Assessment of technical variability and reproducibility

Our results show limited technical variation within each batch: the expression levels in different cell types from the same embryo are well correlated for embryos 2, 3 and 4. They are, in fact, more similar to each other than the same cell types are across different individuals (Fig. 2a–b;→, Supplementary Fig. 1). Although we cannot separate out the sources of cross-embryo variation, this result is consistent with a previous report showing that maternal mRNA levels vary significantly between unfertilized eggs from different individuals28. It is also worth noting that very little of the variation between embryos is from the sequencing run. This is consistent with previous results showing high correlation between expression measurements from tens of millions of reads per cell and those from lower coverage of a million or fewer reads29,30.

Figure 2
figure 2

Our dataset exhibits low technical variability within batches and agrees well with microarray data. (a) Clustered heat map of the symmetrical correlation matrix of normalised expression data from HiSeq samples (excluding ERCC counts and genes with zero counts), with the histogram in the top left providing the colour key for the correlation matrix. The embryo and cell type annotations for each sample are shown on different axes, but the samples are arranged in the same order. The samples are colour-coded by embryo along the top and by cell type on the left with the same hierarchical clusters shown in both cases. (b) PCA plot of the same data showing the first two components, which explain 56% of the total variance. The samples are colour-coded by embryo and labelled by cell type. (c) Heat maps of averaged φ-transformed →scRNA-seq measurements (left) and averaged cellular resolution microarray data (right)28. Gene orders are the same in both heat maps.

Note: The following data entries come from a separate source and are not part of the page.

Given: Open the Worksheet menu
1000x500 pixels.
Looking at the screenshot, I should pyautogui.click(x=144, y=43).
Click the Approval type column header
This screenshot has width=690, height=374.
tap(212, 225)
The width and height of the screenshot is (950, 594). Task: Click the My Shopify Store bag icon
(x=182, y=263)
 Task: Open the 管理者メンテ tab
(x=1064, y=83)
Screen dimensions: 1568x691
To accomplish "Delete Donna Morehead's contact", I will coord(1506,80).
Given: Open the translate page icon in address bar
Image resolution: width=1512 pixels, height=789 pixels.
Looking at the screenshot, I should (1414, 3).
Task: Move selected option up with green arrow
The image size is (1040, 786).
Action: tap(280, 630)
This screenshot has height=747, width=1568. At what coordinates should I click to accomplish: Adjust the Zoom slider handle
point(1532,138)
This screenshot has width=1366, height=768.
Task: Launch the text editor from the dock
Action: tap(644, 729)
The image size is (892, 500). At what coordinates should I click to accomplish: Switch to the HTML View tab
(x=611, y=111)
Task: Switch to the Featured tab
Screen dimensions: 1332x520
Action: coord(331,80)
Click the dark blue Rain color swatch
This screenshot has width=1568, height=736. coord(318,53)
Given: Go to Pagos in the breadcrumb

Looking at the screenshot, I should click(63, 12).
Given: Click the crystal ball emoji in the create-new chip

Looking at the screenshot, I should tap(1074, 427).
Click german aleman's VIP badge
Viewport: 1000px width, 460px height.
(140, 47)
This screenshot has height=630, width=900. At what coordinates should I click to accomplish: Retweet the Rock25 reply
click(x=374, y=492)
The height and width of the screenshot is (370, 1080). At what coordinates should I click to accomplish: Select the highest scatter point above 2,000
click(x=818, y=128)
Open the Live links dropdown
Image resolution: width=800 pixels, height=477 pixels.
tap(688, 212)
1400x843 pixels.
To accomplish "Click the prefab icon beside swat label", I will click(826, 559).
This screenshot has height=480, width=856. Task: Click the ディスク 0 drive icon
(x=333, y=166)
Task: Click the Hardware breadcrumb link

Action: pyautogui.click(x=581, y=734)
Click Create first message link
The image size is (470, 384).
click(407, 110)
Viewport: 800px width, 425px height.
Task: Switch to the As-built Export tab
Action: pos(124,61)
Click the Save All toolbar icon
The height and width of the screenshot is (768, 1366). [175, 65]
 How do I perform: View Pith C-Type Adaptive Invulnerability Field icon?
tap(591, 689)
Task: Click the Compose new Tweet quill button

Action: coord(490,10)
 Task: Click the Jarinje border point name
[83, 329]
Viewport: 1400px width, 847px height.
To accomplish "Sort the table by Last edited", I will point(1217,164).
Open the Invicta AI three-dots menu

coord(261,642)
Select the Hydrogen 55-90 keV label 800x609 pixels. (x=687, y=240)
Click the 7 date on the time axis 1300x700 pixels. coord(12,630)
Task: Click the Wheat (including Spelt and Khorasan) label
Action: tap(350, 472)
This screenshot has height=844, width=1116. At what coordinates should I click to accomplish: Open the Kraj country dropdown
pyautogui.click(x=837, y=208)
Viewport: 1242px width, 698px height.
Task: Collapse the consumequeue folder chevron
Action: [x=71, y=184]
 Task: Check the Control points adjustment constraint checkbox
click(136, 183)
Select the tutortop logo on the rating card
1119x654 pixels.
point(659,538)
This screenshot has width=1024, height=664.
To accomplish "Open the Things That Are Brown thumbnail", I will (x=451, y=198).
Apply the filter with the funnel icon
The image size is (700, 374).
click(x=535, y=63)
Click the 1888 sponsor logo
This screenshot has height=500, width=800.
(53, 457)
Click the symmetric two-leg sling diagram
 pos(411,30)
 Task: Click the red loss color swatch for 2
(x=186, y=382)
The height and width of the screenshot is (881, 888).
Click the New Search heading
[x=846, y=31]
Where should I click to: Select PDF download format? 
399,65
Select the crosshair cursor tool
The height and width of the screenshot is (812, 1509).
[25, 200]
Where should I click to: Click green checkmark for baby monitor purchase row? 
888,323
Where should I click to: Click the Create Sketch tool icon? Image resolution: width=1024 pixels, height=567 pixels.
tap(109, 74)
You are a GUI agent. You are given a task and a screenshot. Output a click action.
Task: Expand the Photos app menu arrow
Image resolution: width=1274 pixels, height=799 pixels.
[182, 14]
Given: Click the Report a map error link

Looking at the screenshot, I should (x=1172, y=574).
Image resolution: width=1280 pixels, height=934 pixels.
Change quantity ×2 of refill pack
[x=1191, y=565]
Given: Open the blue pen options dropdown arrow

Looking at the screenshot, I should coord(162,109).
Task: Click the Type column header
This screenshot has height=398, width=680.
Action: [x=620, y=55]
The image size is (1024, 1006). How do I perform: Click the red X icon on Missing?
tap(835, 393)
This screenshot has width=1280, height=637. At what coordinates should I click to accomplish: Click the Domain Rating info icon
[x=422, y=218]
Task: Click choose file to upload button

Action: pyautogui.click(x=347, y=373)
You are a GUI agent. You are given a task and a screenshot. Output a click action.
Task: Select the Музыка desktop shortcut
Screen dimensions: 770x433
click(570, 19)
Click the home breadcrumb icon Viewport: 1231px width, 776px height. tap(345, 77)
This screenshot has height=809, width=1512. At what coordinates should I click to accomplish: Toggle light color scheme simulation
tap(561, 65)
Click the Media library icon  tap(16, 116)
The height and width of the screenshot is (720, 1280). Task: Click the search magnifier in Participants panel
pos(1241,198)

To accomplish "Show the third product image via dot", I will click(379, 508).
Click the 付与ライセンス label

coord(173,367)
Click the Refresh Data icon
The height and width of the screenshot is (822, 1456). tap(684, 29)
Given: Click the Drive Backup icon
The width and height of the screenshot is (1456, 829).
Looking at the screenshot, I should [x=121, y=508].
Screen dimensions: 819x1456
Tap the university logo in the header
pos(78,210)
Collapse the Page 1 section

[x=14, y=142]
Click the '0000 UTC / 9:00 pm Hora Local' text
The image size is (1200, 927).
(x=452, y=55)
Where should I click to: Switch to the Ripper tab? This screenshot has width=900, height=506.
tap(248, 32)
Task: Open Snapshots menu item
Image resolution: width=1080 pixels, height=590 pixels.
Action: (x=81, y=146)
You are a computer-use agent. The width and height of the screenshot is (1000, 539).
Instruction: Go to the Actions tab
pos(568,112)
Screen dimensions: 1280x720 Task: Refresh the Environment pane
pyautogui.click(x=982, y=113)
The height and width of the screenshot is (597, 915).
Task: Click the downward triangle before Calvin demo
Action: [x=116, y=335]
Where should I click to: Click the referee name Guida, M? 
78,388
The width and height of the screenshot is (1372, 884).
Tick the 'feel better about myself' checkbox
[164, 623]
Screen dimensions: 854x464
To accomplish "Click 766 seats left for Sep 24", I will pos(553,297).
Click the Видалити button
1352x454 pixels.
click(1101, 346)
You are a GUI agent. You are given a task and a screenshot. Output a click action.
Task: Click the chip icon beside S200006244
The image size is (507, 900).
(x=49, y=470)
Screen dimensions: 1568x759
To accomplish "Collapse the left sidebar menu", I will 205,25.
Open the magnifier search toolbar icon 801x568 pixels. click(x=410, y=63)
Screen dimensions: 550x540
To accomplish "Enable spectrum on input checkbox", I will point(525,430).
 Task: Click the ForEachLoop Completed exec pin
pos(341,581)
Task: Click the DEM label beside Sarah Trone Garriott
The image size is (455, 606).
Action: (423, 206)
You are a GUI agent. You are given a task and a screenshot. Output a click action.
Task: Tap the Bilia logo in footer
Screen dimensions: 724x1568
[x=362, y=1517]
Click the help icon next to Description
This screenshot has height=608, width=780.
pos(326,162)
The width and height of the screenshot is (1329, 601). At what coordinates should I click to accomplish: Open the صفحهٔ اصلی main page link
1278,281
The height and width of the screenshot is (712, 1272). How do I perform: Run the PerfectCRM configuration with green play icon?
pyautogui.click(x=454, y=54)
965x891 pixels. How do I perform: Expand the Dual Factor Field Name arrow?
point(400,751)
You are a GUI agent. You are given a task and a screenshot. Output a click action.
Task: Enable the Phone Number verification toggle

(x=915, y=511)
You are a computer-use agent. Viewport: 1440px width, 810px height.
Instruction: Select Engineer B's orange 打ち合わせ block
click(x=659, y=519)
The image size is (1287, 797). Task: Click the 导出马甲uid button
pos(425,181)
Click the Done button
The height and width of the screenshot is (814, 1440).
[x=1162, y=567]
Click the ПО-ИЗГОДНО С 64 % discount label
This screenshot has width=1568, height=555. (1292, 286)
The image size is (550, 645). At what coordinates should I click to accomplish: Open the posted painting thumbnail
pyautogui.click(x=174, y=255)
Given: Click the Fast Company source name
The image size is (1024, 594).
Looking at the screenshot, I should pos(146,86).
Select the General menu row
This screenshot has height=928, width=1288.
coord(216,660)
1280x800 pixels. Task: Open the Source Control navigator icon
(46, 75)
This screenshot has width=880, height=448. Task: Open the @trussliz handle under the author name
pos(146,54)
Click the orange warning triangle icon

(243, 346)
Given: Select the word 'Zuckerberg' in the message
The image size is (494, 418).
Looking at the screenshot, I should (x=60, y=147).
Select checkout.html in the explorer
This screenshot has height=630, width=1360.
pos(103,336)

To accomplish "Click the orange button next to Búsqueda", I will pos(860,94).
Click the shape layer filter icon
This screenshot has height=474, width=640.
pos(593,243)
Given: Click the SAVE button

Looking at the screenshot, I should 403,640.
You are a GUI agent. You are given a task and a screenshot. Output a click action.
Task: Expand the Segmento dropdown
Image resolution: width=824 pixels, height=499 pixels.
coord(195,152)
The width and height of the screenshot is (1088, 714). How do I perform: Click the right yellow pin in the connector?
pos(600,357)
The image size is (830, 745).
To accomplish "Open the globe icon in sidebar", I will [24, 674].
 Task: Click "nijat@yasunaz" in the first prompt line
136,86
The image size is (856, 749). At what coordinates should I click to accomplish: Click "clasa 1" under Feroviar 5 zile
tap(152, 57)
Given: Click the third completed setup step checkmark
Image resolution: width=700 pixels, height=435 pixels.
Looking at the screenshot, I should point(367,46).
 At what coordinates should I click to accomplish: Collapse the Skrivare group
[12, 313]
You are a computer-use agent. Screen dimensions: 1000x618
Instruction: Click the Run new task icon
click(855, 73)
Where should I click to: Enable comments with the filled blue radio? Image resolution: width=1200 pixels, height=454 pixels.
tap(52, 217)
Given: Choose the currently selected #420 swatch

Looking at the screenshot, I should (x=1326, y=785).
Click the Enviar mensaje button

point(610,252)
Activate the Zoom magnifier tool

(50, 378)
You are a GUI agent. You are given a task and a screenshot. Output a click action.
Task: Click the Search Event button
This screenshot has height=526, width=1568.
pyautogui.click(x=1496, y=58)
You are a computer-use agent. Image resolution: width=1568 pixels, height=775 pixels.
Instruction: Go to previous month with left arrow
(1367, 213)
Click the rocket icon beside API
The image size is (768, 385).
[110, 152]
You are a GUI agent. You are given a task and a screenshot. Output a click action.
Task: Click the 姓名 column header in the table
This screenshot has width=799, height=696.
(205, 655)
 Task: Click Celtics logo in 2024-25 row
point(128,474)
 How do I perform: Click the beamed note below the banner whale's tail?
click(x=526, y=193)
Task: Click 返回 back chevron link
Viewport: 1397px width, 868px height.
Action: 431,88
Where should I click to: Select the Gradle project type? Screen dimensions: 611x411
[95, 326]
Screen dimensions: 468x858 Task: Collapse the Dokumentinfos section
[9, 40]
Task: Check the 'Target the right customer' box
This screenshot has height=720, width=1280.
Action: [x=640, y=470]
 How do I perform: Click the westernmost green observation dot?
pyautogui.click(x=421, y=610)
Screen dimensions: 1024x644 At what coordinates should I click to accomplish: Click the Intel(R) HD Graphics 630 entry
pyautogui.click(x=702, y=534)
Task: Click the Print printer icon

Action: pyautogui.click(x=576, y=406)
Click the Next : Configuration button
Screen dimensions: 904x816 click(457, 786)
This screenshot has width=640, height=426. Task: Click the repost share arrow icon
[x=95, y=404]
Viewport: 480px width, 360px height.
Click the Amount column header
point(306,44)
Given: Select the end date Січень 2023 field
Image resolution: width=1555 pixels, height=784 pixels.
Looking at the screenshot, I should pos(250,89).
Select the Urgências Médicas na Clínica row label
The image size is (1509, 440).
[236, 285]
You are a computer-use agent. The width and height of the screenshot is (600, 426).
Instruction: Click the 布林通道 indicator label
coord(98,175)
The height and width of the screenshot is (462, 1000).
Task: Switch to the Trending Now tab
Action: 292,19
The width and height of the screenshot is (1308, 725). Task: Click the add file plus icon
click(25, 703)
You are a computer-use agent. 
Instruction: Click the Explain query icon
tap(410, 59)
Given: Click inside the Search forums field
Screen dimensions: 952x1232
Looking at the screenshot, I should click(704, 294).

This embryo batch effect is further demonstrated by a Principal Components Analysis (Fig. 2b), which shows a similar result with the cell types of embryos 2, 3 and 4 being close to each on the first two components (which explain 56% of the variance) and the cell types of embryo 1 being more spread out. Embryo 1 belonged to a healthy developmental batch (Supplementary Table 2) and we suggest that its outlier status is due to technical variability introduced during library preparation, specifically cDNA synthesis and amplification.

The close clustering of cells from the same embryo, as well as their high correlation, suggests that our technical variability is low, leading to reproducibility within each batch (or embryo). A confirmation of the reproducibility of our results is the tight distribution of genes detected across samples within embryos (Supplementary Fig. 1). Genes were considered detected when the measured count was greater than zero. These results show that slightly more genes were detected on HiSeq than MiSeq, but that the median difference for each embryo is less than 10%. This can be compared with a previous result showing a reduction of genes detected of around 39% when lowering sequence coverage to less than a million reads per cell29. As before, embryo 1 showed more variability across samples than the other embryos.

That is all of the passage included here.